### Exercise description
Repeat exactly, and only, the lines of the entries below from the one with "The height and width of the screenshot is (365, 400)." through the one with "You are a computer-use agent. This", both ends included.

--- START ---

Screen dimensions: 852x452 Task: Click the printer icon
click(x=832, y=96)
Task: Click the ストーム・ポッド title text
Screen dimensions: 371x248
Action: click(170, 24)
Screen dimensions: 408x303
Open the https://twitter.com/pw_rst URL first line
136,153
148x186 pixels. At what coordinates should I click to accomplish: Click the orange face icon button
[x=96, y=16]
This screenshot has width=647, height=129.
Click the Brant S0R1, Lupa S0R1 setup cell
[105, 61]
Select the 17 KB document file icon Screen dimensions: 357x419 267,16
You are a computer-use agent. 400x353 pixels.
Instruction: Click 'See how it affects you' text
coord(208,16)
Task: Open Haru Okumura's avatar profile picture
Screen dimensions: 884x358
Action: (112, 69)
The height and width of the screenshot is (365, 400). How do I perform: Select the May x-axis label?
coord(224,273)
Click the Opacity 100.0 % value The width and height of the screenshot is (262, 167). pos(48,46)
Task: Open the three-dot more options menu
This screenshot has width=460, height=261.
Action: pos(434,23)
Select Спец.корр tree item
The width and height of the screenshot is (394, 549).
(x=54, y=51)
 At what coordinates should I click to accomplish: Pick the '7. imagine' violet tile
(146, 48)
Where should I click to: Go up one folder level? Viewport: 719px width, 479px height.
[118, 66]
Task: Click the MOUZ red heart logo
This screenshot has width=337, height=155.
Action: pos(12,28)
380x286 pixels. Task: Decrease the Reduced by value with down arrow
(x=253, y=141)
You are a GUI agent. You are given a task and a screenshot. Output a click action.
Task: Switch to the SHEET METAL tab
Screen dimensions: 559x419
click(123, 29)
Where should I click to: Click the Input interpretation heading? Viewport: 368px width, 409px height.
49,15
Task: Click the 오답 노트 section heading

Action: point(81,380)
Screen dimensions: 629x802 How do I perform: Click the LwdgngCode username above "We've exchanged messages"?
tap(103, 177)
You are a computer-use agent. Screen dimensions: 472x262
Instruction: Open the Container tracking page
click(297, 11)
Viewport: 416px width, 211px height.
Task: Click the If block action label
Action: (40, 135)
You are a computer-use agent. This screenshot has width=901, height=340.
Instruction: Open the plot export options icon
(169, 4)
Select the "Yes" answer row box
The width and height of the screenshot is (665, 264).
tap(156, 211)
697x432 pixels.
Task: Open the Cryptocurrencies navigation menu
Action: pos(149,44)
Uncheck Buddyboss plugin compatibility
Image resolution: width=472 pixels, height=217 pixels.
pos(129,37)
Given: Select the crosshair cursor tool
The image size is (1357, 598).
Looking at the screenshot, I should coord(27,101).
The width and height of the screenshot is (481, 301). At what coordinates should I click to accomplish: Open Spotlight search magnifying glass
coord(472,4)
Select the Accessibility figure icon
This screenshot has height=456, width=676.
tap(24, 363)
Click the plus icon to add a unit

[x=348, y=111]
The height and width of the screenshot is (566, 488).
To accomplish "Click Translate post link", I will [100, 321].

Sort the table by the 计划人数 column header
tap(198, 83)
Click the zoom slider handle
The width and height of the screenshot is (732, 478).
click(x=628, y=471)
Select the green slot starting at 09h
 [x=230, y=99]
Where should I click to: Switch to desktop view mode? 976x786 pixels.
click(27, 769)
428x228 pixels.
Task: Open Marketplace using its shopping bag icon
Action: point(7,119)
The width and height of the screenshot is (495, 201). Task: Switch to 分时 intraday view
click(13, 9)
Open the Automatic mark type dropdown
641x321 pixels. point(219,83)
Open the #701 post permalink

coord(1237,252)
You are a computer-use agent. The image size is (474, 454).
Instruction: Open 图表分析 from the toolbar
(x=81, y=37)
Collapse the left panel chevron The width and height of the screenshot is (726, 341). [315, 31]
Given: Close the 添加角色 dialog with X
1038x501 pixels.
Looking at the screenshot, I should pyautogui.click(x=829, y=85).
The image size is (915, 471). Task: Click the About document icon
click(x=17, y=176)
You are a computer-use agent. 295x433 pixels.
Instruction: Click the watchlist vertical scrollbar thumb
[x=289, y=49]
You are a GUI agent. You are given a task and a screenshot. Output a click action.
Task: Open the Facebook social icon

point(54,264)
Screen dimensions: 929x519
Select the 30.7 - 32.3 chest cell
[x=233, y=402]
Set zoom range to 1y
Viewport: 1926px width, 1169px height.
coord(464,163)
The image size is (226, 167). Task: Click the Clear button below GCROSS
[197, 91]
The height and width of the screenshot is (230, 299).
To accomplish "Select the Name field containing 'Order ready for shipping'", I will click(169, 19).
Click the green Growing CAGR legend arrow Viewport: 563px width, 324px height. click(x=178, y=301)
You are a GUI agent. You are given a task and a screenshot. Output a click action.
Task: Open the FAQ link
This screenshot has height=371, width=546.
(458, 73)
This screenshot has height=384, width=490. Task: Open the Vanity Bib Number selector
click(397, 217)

--- END ---

### Solution
The height and width of the screenshot is (365, 400). How do I perform: Select the May x-axis label?
coord(224,273)
Click the Opacity 100.0 % value The width and height of the screenshot is (262, 167). pos(48,46)
Task: Open the three-dot more options menu
This screenshot has width=460, height=261.
Action: pos(434,23)
Select Спец.корр tree item
The width and height of the screenshot is (394, 549).
(x=54, y=51)
 At what coordinates should I click to accomplish: Pick the '7. imagine' violet tile
(146, 48)
Where should I click to: Go up one folder level? Viewport: 719px width, 479px height.
[118, 66]
Task: Click the MOUZ red heart logo
This screenshot has width=337, height=155.
Action: pos(12,28)
380x286 pixels. Task: Decrease the Reduced by value with down arrow
(x=253, y=141)
You are a GUI agent. You are given a task and a screenshot. Output a click action.
Task: Switch to the SHEET METAL tab
Screen dimensions: 559x419
click(123, 29)
Where should I click to: Click the Input interpretation heading? Viewport: 368px width, 409px height.
49,15
Task: Click the 오답 노트 section heading

Action: point(81,380)
Screen dimensions: 629x802 How do I perform: Click the LwdgngCode username above "We've exchanged messages"?
tap(103, 177)
You are a computer-use agent. Screen dimensions: 472x262
Instruction: Open the Container tracking page
click(297, 11)
Viewport: 416px width, 211px height.
Task: Click the If block action label
Action: (40, 135)
You are a computer-use agent. This screenshot has width=901, height=340.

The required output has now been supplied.